An employment relationship, with FLSA minimum wage and overtime protections, does not exist only if all six of these criteria are met.
In a Sept. 12, 2013, letter to the American Bar Association, the Labor Department said that the FLSA does not require law firms to pay law student interns who only work on charitable matters.
Although the FLSA generally does not allow people to volunteer their services to for-profit businesses, under specific circumstances law school students can perform unpaid internships with for-profit law firms, the department said. “In contrast, a law student would be considered an employee subject to the FLSA where he or she works on fee-generating matters, performs routine nonsubstantive work that could be performed by a paralegal, receives minimal supervision and guidance from the firm's licensed attorneys or displaces regular employees,” including support staff, it said.
Several recent court cases regarding whether work in the modeling, film and publishing sectors qualified as internships or as employment depended on whether the characteristics of the work experience met the six-factor internship test or whether misclassification had occurred.
A $450,000 preliminary settlement recently reached between a modeling agency and 123 unpaid interns who claimed the agency willfully misclassified them as exempt from state and federal wage and hour laws received preliminary approval by a federal district court (Davenport v. Elite Model Mgmt. Corp., 2014 BL 7534, S.D.N.Y., No. 1:13-cv-01061, preliminary approval granted 1/9/14). The interns claimed that the agency misclassified them to avoid paying regular and overtime wages for work completed during their month of employment around an annual fall fashion week. A final approval hearing is to be held May 1.
In another case, a ruling that a film company's unpaid interns were FLSA employees entitled to conditional certification of a collective action under the FLSA and class certification under New York labor laws is to be reviewed (Glatt v. Fox Searchlight Pictures, 2013 BL 251516, S.D.N.Y., No. 1:11-cv-06784, 9/17/13).
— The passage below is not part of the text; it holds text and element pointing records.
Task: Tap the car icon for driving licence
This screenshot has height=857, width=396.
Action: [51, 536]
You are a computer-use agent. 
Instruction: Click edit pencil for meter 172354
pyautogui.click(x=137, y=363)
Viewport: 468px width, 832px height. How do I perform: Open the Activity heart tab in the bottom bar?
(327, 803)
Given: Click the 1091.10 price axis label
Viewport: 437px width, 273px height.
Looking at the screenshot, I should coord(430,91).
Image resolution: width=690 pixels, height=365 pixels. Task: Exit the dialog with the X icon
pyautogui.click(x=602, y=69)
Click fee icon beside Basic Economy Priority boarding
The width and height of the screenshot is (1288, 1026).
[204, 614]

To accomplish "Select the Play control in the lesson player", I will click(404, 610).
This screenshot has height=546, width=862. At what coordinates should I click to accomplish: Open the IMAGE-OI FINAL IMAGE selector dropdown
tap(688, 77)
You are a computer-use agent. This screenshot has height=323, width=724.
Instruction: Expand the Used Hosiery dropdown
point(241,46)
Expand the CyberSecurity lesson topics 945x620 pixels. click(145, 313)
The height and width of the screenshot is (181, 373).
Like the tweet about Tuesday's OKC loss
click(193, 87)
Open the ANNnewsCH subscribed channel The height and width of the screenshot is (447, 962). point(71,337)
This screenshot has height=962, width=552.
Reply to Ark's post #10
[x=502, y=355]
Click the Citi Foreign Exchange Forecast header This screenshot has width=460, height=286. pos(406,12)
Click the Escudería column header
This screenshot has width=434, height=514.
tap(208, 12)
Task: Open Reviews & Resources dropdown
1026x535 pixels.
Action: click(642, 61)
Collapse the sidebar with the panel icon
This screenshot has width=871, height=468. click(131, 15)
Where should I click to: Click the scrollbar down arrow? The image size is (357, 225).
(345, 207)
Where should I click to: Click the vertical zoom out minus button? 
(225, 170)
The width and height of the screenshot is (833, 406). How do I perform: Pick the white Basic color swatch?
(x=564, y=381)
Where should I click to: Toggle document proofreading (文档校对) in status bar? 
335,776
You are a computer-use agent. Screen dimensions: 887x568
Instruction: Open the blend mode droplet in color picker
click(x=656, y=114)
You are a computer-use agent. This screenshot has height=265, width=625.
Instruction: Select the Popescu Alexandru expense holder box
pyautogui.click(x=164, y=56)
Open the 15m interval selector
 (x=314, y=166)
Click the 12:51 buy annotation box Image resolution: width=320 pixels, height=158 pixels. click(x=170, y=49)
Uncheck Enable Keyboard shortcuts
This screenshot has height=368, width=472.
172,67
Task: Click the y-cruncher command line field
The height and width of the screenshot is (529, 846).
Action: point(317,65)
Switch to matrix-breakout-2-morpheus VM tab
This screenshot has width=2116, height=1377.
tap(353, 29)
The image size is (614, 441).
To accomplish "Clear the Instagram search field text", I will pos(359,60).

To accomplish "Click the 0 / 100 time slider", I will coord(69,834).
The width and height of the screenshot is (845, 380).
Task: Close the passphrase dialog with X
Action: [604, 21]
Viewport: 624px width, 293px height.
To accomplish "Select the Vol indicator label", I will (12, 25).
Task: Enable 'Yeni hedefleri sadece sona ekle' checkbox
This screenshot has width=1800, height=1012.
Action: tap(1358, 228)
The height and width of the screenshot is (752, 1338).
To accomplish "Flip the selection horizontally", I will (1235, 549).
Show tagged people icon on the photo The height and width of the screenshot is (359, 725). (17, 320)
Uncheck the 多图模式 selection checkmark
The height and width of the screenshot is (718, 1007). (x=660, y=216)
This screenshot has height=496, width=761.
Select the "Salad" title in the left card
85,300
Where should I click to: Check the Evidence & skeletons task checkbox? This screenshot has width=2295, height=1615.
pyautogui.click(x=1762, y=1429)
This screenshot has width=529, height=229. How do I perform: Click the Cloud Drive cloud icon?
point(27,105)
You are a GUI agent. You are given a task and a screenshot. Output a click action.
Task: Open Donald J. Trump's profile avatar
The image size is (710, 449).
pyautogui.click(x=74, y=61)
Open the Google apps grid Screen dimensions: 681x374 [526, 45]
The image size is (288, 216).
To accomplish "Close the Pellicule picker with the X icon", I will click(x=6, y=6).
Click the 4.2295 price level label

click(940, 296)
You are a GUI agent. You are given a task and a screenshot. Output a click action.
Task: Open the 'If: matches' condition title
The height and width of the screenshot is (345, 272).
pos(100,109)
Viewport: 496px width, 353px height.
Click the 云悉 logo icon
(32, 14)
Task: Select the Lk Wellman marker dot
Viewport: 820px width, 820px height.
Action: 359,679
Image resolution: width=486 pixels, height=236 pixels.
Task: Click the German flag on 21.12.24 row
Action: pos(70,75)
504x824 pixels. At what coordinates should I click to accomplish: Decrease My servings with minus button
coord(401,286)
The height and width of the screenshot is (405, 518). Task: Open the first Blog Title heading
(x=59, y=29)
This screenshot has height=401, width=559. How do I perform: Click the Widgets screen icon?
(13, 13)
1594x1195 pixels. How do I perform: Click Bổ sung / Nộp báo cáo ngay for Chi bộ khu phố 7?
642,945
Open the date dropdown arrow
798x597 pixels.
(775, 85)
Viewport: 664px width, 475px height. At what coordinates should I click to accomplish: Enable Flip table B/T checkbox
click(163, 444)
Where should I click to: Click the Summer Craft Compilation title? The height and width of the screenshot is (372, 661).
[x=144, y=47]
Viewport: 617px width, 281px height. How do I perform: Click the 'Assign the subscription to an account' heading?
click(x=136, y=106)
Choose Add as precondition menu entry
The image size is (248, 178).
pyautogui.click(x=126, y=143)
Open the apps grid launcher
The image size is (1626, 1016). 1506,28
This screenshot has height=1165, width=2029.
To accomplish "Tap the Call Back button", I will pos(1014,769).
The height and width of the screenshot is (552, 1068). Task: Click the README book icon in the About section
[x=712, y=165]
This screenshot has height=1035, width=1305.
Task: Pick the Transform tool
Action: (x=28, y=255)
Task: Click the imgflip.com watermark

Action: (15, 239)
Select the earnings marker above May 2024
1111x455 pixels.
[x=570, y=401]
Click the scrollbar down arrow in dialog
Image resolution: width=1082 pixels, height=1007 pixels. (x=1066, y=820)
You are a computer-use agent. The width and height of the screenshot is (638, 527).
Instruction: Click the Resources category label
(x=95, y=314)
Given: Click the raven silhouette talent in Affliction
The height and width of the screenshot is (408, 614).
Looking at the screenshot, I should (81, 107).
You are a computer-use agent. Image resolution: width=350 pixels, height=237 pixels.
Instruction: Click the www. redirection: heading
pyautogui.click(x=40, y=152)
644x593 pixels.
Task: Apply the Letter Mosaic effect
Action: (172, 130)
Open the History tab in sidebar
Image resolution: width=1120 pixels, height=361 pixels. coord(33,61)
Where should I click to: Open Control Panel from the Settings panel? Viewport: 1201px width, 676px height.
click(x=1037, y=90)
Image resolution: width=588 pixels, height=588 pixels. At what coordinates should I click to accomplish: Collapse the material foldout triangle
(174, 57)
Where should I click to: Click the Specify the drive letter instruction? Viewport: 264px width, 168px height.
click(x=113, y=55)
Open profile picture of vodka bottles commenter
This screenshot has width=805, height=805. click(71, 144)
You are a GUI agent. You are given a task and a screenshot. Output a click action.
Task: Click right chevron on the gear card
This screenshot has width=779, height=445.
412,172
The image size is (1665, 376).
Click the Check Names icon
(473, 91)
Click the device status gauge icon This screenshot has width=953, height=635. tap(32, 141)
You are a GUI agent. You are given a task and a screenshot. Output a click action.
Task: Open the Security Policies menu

The court granted the motion for review after it found a “substantial basis” for disagreement about the status of unpaid interns under federal and state law. The court's analysis of the interns' employee status conflicts with a ruling in a case involving an intern for Hearst publishing company, it said.
In Wang v. Hearst, an intern claimed to have worked up to 55 hours a week with no pay during four months at Harper's Bazaar magazine. She claimed that the employer's misclassification of workers as unpaid interns violated the minimum wage, overtime and recordkeeping provisions of the FLSA and New York law. The court said the interns had not shown that they were employees covered by federal and state laws (Wang v. Hearst Corp,20 WH Cases 2d 1490, 2013 BL 122761 (S.D.N.Y. 2013). The case was appealed.